Akhirnya Lucas mengedikan bahunya tanda meyerah, Lucas kembali duduk dengan santai dan mematuhi aturan Armin.
Alexa tersenyum dengan angkuh dan menatap lembut Armin. "Kau memang pria sejati" pujinya dengan tekanan.
Lucas tersenyum sinis, mendengar sindiran gadis itu.
"Kau akan menjalani hukumannya tanpa jalan. Untuk saat ini" Armin mulai menjelaskan.
Sekilas Armin kembali melihat jam di tangannya dengan seksama. "Dua hari kedepan dia akan menemuimu."
Alis Lucas terangkat. Orang mati menemuinya?, bagaimana caranya?.
"Baiklah, waktuku habis. Aku harus pergi bermain golf" Armin beranjak dari duduknya. Mengusir Alexa dan Lucas dengan sopan.
"Kamu menyebalkan" Alexa mencebikan bibirnya. Gadis itu tertunduk murung, dia sudah frustasi dengan nasibnya dan Armin tidak menunjukan rasa kemanusiaan sedikit pun dengan masalahnya.
"Aku akan membayarmu sekarang. Asistantku akan mengurus dokumen surat perjanjiannya. Satu juta dollar seperti yang kau mau."
Alexa menganga, melihat Lucas dengan mudahnya memberikan satu juta dollar seperti mengeluarkan koin untuk membeli permen.
Armin menyunggingkan senyuman puas, mereka berjabat tangan memulai kesepakatan setelah Lucas menelpon Shwan.
"Tuan Lucas" Armin memanggilnya lagi ketika Lucas akan pergi. Sementara Alexa sudah memasuki mobil dan menunggu Lucas menyusul.
"Kenapa?" Lucas memasukan tangannya ke saku jaketnya, dia berbalik bergerak dengan efisien.

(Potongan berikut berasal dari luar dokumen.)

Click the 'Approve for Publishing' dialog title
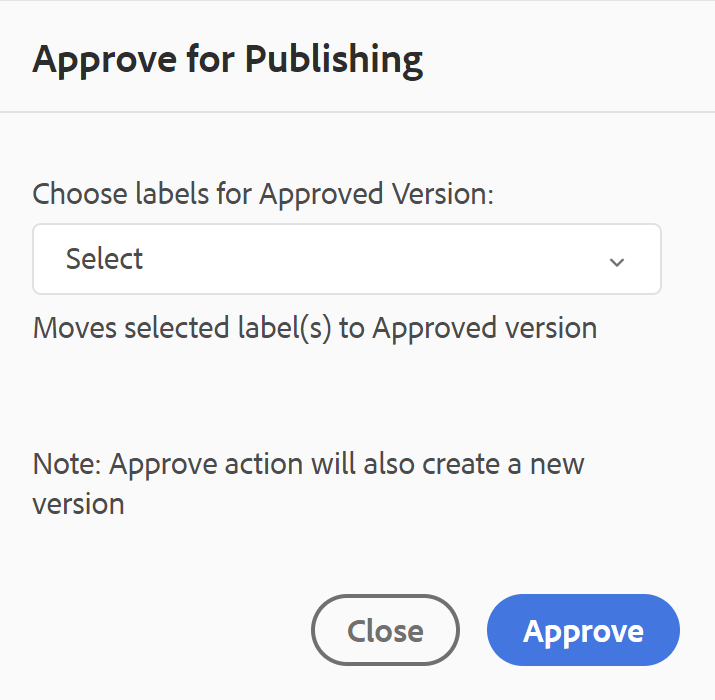Image resolution: width=715 pixels, height=700 pixels. tap(228, 60)
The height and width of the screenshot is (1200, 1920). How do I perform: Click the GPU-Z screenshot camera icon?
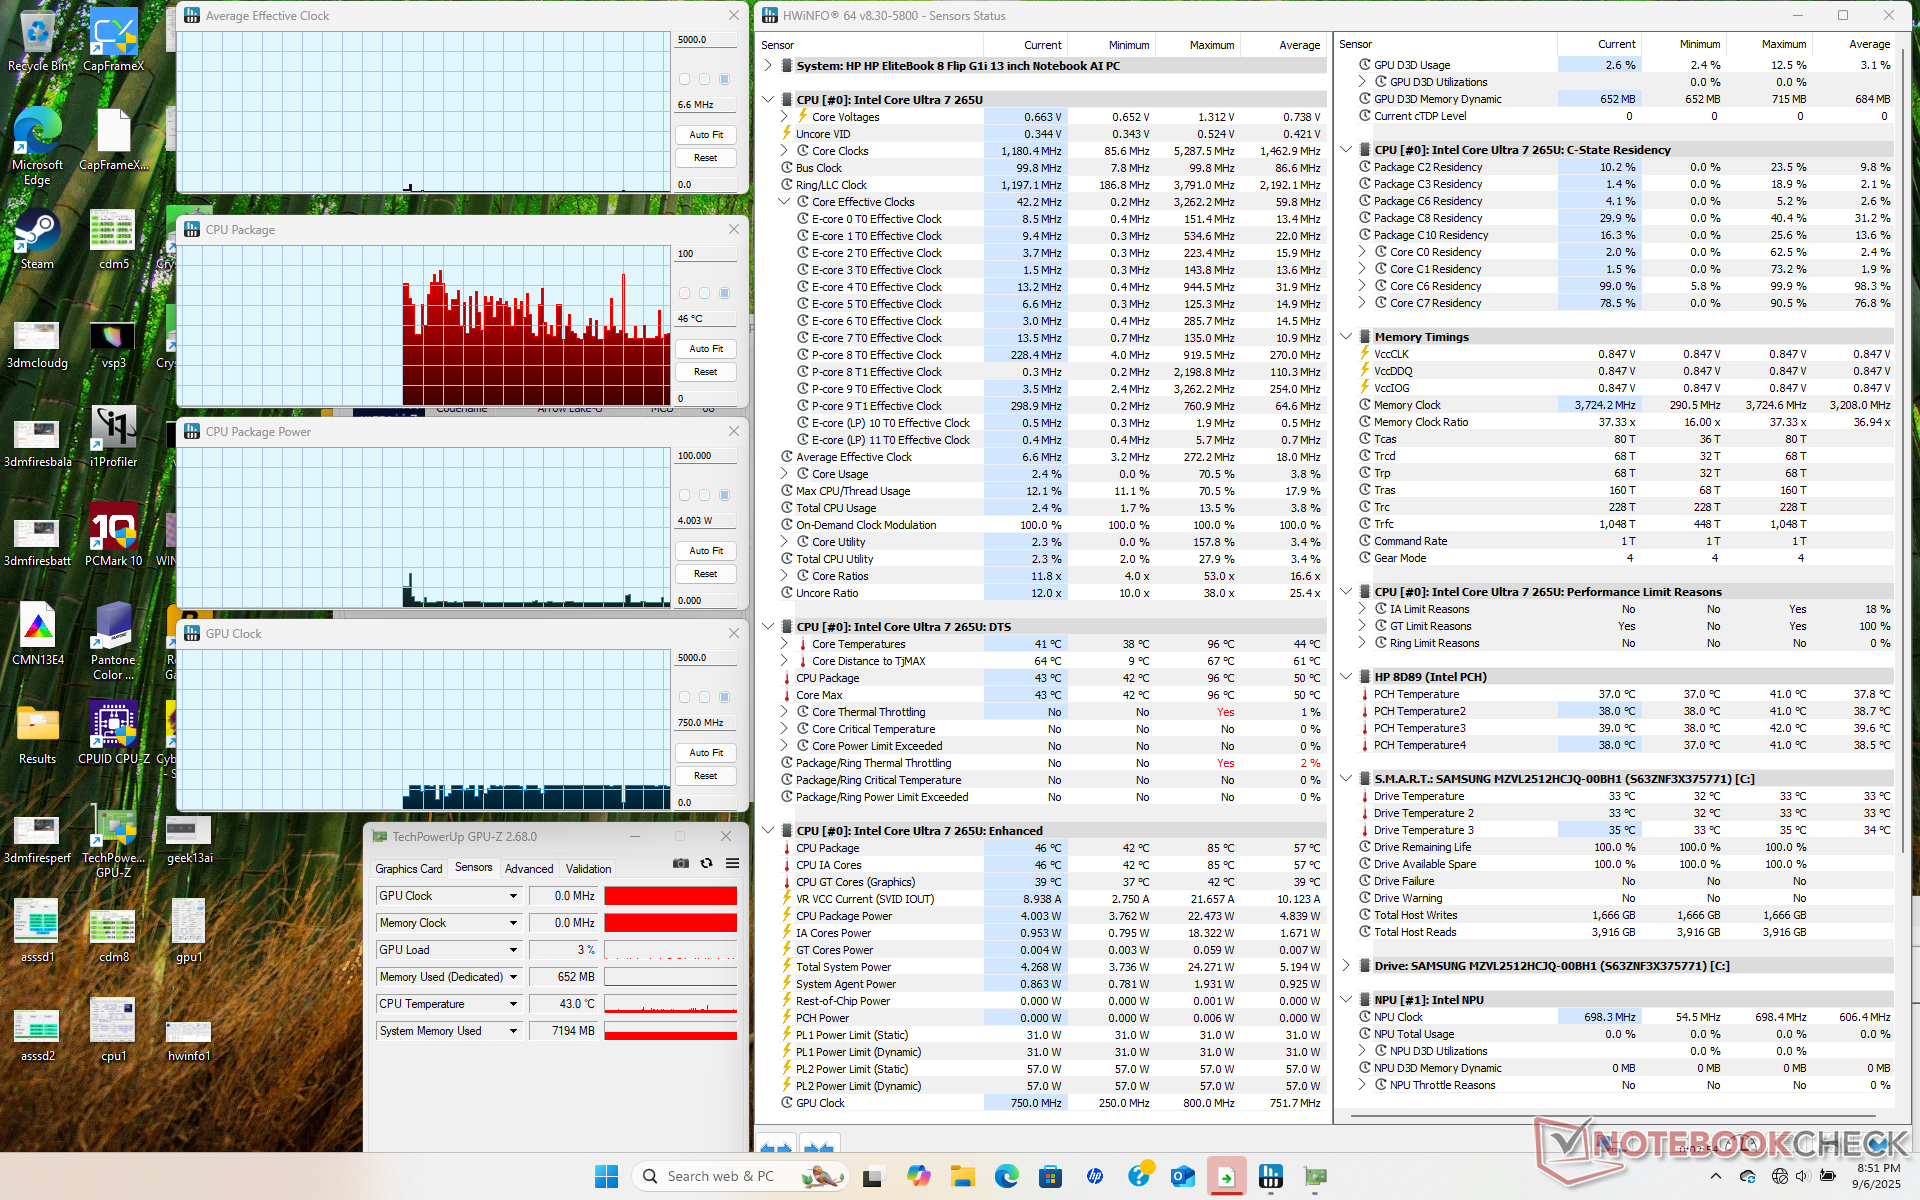pos(681,863)
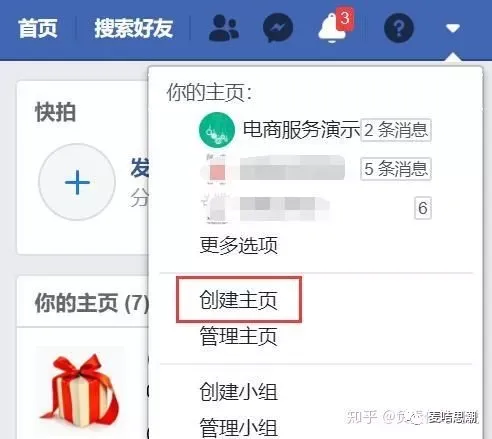Open the gift box page thumbnail

tap(79, 391)
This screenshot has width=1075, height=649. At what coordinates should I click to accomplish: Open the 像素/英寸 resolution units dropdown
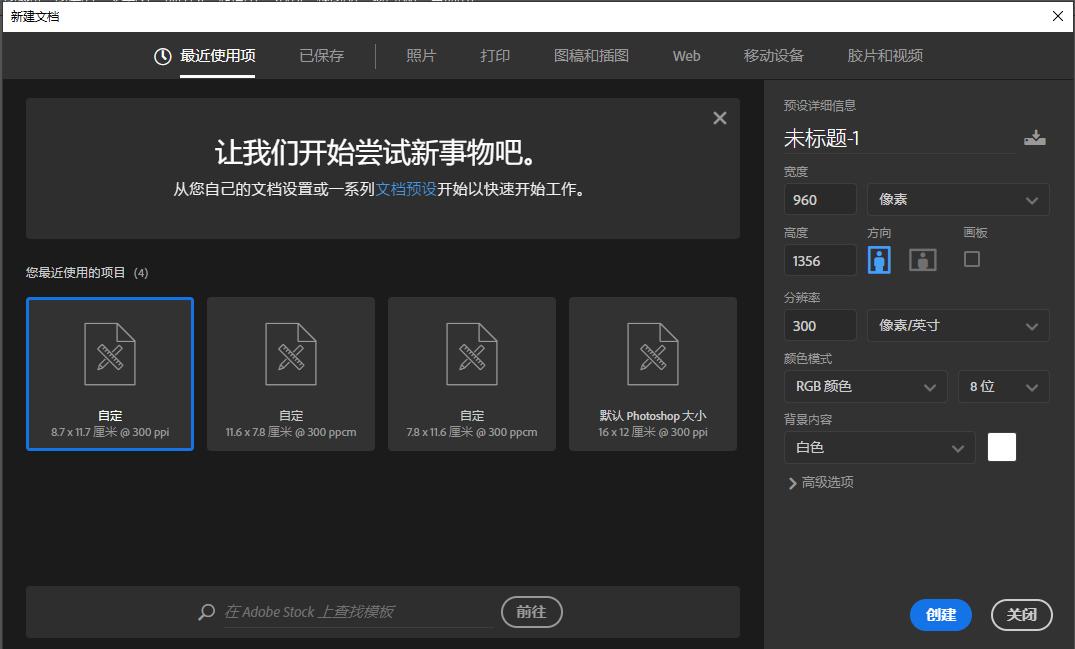tap(957, 325)
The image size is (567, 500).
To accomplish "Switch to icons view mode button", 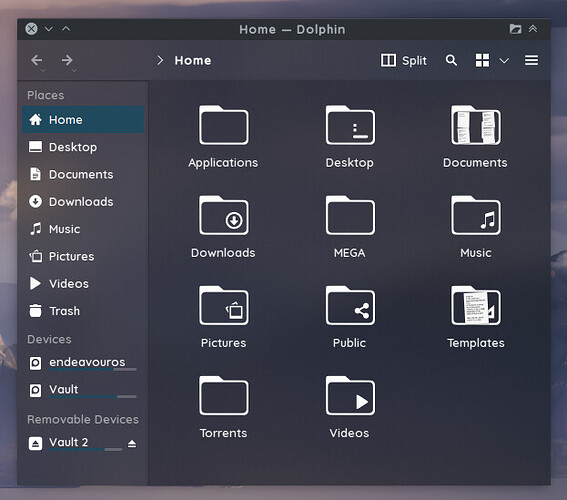I will 482,60.
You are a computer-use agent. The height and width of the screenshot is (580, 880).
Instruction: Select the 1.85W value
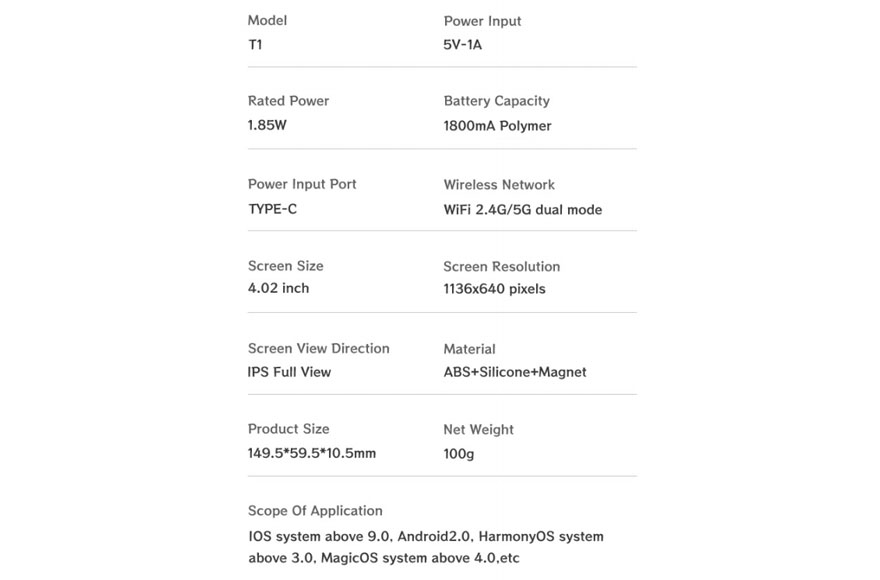click(267, 125)
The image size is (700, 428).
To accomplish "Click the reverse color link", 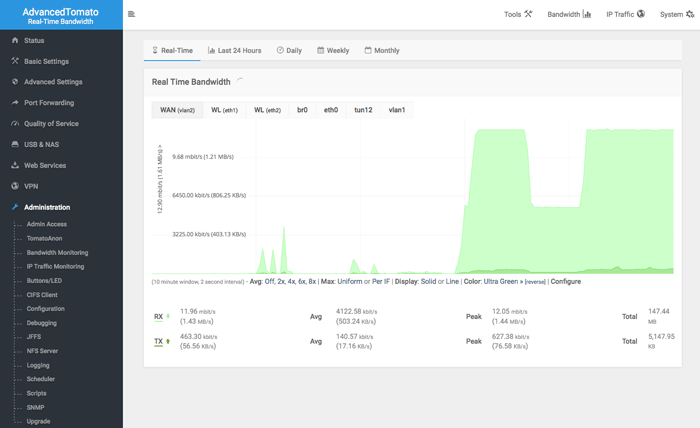I will point(535,282).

"Selain tidur, kau juga tidak boleh terangsang pada Alexa."
Blush..
Pipi Lucas memerah. Dia berdeham, mengusap tengkuknya menutupi rasa malu, "Terima kasih." Ucapnya dengan cepat, dia melangkah lebar ke mobil dan segera masuk.
***
Semua karyawan membungkuk melihat kedatangan Lucas dan Alexa. Termasuk kehadiran Alexa yang menarik banyak perhatian karyawan wanita, mereka langsung memberikan tatapan tidak suka padanya.
Lucas adalah idola terbaik di perusahaan, pria itu tidak pernah membawa wanita sebelumnya, dan kehadiran Alexa membuat mereka iri setengah mati.
"Kenapa aku harus ikut dengamu?. Aku tidak akan tidur, sungguh" Alexa mensejajarkan langkahnya dengan Lucas. Pria itu tidak bergeming sama sekali.
"Di sini membosankan Lucas, aku ingin pergi dan bersenang-senang. Setidaknya itu akan membuatku tetap terjaga." Alexa mengayun-ngayunkan lengan Lucas seperti anak kecil yang merajuk meminta belas kasihan.
Lucas berhenti melangkah, tepat di depan ruangannya. Pria itu mulai terganggu dengan rengekan dan tatapan menggemaskan Alexa, namun mulut gadis itu sangat kasar dalam berkata-kata.
"Kau bisa pergi belanja" ujar Lucas enteng.
Alexa melompat kegirangan, tanpa malu dia mengulurkan tangannya "Mana kartu kreditmu?." Pintanya, tanpa mempedulikan ekspresi Jenifer sekretaris Lucas yang sejak tadi duduk dan memperhatikannya dengan kecut.
Lucas mengacak-ngacak rambutnya setengah frustasi, "Temanmu baru saja merampokku sebanyak satu juta dollar. Sekarang kau ingin melakukannya juga?."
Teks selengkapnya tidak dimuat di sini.